25 students participated in this year's Summer crash course in Synthetic Biology at the University of Cambridge. The course included lectures and hands-on laboratory sessions covering modern microbiology and molecular genetics techniques, software modelling, literature review, presentation and project-based challenges.

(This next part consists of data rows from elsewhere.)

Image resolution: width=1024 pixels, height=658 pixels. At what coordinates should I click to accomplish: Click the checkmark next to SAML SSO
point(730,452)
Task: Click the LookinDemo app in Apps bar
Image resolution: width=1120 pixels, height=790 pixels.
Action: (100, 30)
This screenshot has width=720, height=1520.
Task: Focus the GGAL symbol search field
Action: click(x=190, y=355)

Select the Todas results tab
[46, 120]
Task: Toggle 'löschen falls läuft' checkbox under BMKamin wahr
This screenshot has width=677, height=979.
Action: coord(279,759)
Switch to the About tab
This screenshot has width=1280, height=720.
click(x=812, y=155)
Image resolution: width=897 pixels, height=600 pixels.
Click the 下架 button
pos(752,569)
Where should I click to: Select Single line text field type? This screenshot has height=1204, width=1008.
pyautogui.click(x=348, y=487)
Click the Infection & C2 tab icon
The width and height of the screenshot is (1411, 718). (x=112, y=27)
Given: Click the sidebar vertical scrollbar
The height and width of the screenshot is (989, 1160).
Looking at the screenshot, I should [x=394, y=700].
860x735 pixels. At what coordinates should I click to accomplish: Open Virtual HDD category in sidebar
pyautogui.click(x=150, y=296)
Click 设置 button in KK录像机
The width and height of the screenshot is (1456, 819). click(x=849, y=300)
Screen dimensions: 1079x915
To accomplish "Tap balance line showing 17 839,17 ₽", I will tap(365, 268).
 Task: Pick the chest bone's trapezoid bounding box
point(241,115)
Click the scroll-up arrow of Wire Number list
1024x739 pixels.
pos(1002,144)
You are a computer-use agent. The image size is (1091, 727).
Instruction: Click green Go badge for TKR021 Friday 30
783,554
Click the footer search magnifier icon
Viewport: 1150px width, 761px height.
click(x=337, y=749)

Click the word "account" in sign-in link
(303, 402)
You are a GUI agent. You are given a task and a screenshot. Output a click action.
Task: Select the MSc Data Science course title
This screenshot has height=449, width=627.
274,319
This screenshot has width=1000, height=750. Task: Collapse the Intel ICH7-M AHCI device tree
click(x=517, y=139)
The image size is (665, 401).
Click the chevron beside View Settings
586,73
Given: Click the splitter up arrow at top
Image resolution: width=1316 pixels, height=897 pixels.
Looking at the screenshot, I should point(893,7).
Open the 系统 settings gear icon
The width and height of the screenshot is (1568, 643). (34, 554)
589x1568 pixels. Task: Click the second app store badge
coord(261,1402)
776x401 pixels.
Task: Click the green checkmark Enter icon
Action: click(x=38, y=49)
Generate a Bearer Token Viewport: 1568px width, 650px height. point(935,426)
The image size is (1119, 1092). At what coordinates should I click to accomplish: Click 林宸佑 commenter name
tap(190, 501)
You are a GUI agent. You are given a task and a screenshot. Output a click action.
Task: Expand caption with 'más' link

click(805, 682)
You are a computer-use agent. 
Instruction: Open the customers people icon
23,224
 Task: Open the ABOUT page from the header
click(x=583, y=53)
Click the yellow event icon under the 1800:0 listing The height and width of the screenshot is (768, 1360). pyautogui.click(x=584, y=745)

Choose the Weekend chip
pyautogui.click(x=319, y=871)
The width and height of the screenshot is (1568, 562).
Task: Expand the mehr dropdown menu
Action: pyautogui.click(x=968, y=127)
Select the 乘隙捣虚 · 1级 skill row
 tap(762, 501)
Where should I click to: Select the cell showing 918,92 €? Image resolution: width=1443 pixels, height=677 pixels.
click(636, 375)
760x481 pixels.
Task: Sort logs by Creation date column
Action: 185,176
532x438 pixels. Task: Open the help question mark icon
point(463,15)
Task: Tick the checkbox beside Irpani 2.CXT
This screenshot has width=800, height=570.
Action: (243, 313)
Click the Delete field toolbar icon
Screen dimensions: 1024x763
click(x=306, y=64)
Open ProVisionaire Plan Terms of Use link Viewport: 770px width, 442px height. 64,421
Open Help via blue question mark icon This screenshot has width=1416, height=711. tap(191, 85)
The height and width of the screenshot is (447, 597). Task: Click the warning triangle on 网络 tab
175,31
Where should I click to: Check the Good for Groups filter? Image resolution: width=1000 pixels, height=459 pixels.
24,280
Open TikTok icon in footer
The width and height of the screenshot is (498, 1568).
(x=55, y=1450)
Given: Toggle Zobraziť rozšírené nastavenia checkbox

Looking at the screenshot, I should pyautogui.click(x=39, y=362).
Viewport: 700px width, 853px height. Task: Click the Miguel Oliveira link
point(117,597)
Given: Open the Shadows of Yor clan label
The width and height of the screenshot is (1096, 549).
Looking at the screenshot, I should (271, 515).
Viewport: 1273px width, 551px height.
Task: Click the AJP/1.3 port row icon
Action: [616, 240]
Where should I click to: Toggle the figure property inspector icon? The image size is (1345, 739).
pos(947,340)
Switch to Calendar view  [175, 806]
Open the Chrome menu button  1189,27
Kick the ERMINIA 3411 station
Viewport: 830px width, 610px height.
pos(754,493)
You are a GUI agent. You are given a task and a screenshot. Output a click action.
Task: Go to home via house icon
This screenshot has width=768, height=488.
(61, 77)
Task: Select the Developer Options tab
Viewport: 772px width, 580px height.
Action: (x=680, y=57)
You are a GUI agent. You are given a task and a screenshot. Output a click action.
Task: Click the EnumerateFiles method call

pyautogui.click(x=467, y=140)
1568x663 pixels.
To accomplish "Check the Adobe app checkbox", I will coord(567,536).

The students were drawn from across Biology, Engineering and the Physical Sciences in Cambridge, with visitors from Harvard, KAUST and the Royal College of Arts in London.
Lectures
Introduction to Synthetic Biology (Jim Ajioka), Bacterial gene expression (Jim Haseloff), Molecular Biology techniques (Jim Ajioka), Reporter genes (Jim Haseloff), Experimental Design (Gos Micklem), Sequencing and Synthesis (Gos Micklem), Microbial Diversity (Keith Johnstone), Open Source technologies (Jim Haseloff), Synthetic Parts, Genes & Circuits (Jim Ajioka and Jim Haseloff), Stochasticity: Noise in Biological Systems (Lorenz Wernisch), Biological Modelling & SBML (Nicolas Le Novere), Modelling for Synthetic Biology (Andrew Phillips), Quorum Sensing (Rita Monson), Synthetic Logic (Gos Micklem), Standards in Synthetic Biology (Dean Madden, National Centre for Biotechnology Education), Microbial Biosensors (Jim Ajioka), Appropriate Technology and Development (David Grimshaw, Practical Action), Anhydrobiosis (AlanTunnacliffe), Chemotaxis (Dennis Bray), Microfluidics and microdroplets (Wolfgang Bauer).